Identify and pull out each line of the entries in which "Tawia" occurs.
---- Given records
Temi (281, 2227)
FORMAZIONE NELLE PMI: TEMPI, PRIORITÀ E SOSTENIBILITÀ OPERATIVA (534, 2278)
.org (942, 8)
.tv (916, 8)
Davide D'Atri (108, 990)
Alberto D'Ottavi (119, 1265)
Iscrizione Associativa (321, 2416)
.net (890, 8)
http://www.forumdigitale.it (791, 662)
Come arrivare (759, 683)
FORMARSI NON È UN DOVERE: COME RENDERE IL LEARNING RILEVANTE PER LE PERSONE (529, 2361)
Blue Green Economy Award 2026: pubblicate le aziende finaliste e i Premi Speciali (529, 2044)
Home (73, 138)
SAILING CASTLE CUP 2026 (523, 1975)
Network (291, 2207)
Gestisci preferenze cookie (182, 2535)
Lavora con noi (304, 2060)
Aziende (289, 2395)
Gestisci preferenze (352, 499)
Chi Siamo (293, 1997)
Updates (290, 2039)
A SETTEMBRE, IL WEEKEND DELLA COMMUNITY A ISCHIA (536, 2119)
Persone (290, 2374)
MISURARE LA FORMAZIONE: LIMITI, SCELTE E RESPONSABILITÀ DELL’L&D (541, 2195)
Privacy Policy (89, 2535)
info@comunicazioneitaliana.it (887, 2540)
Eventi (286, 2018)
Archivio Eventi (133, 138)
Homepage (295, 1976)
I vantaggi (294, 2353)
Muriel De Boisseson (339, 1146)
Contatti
--------
---- Given records
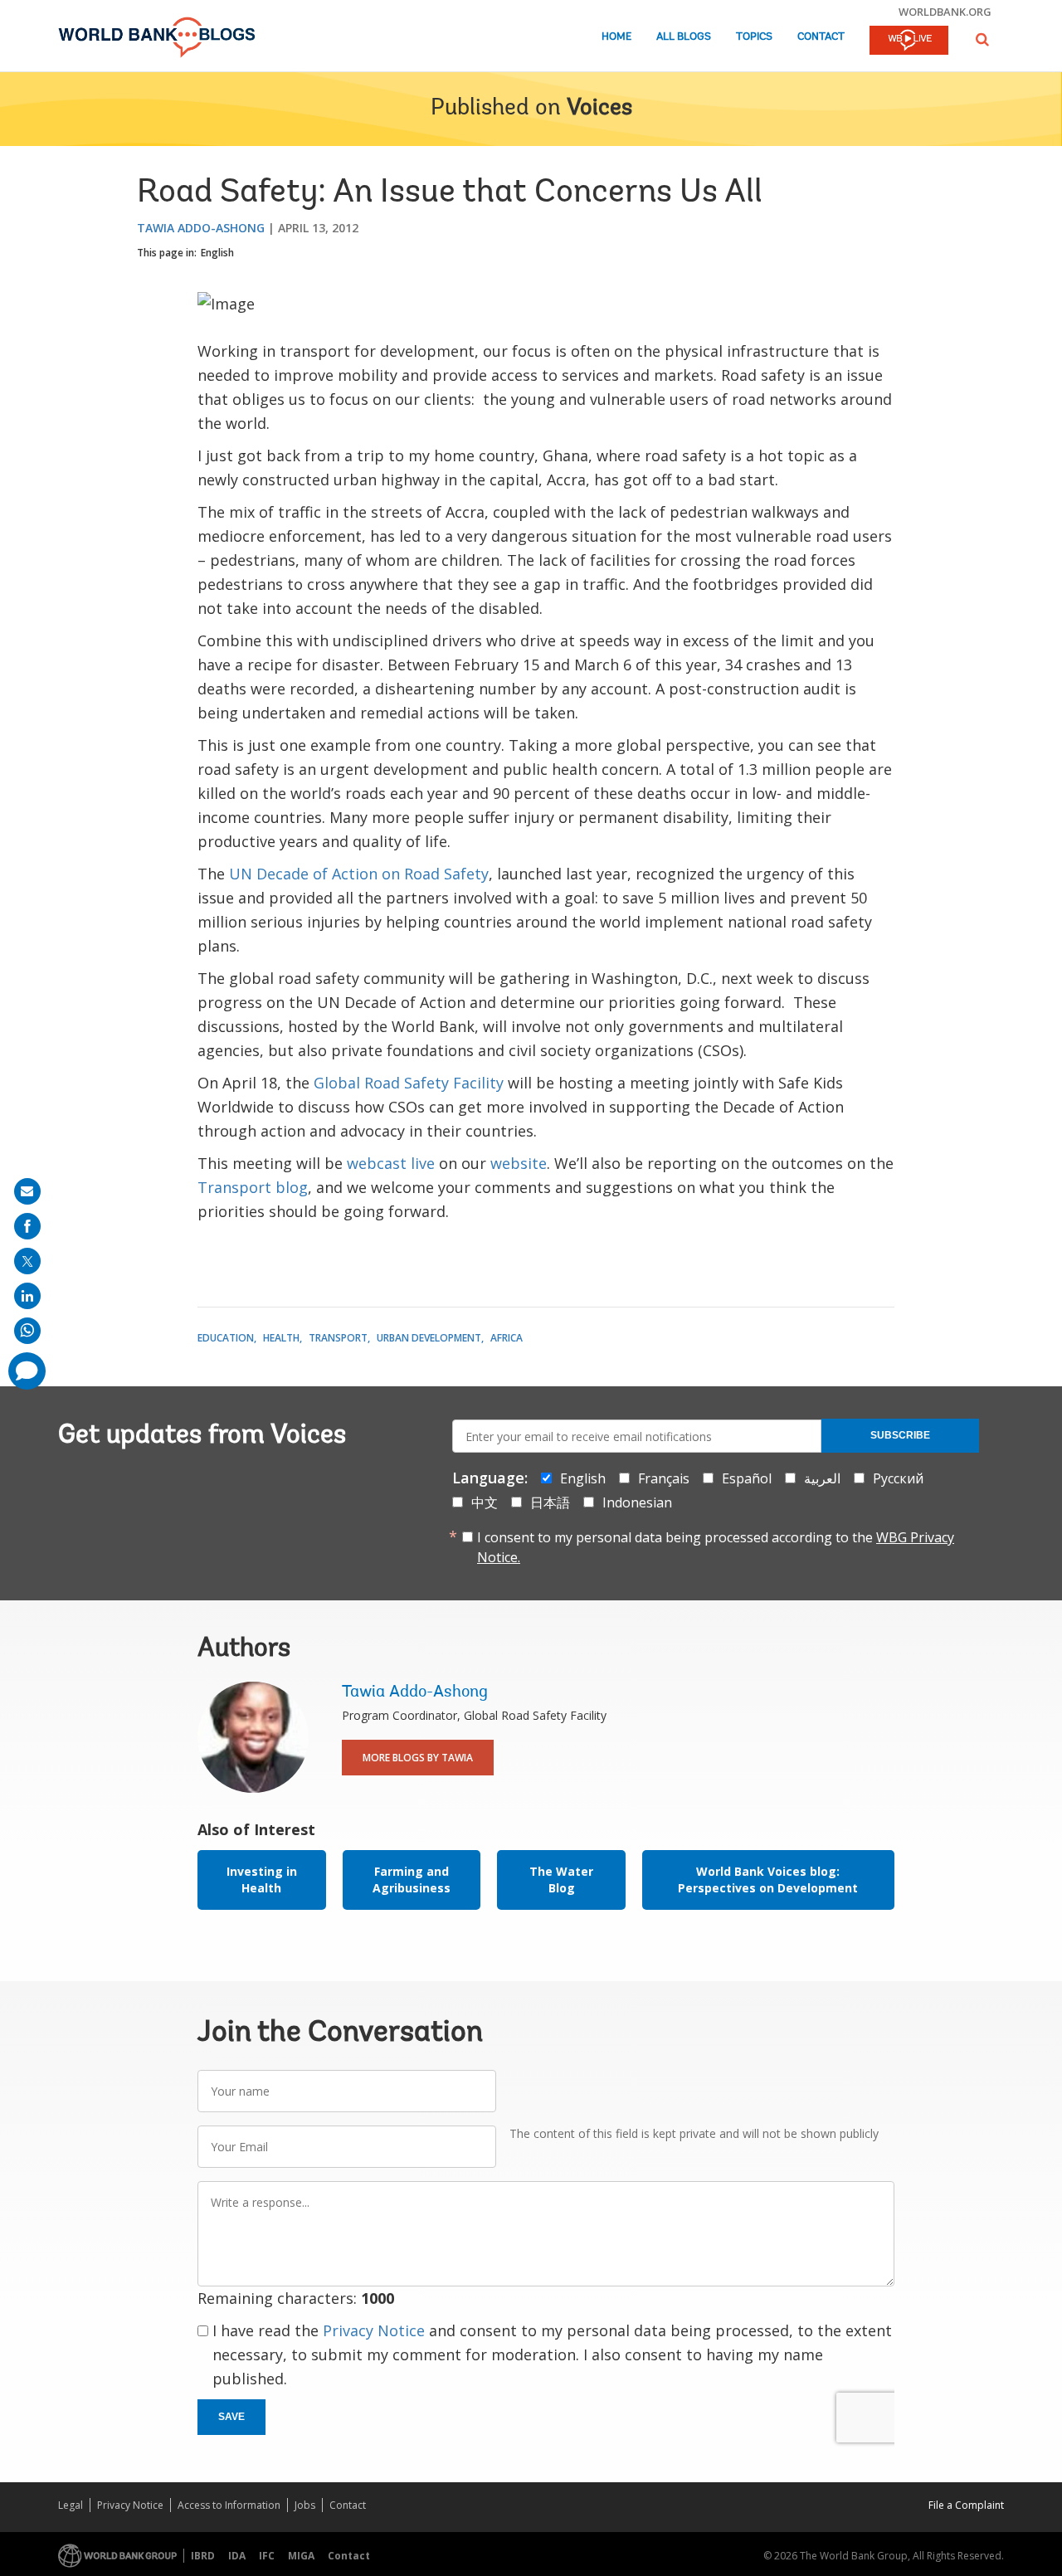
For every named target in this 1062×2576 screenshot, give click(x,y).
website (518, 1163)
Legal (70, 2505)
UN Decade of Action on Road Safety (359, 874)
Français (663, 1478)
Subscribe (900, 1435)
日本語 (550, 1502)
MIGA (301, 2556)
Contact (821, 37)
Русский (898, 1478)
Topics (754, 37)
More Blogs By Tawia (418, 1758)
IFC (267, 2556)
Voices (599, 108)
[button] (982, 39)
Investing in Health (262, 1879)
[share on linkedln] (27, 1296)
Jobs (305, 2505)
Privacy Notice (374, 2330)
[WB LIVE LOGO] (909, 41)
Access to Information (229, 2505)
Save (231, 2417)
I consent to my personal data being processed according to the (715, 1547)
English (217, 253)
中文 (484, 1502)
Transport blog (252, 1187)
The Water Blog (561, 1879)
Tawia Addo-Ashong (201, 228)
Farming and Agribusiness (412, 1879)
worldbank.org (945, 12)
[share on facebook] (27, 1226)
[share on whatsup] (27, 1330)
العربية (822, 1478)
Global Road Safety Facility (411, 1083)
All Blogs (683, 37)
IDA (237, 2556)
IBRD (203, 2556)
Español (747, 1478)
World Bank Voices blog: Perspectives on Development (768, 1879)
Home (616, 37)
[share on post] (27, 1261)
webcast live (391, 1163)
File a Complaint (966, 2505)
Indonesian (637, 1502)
--------
Answer below
More Blogs By Tawia (418, 1758)
Tawia Addo-Ashong (201, 228)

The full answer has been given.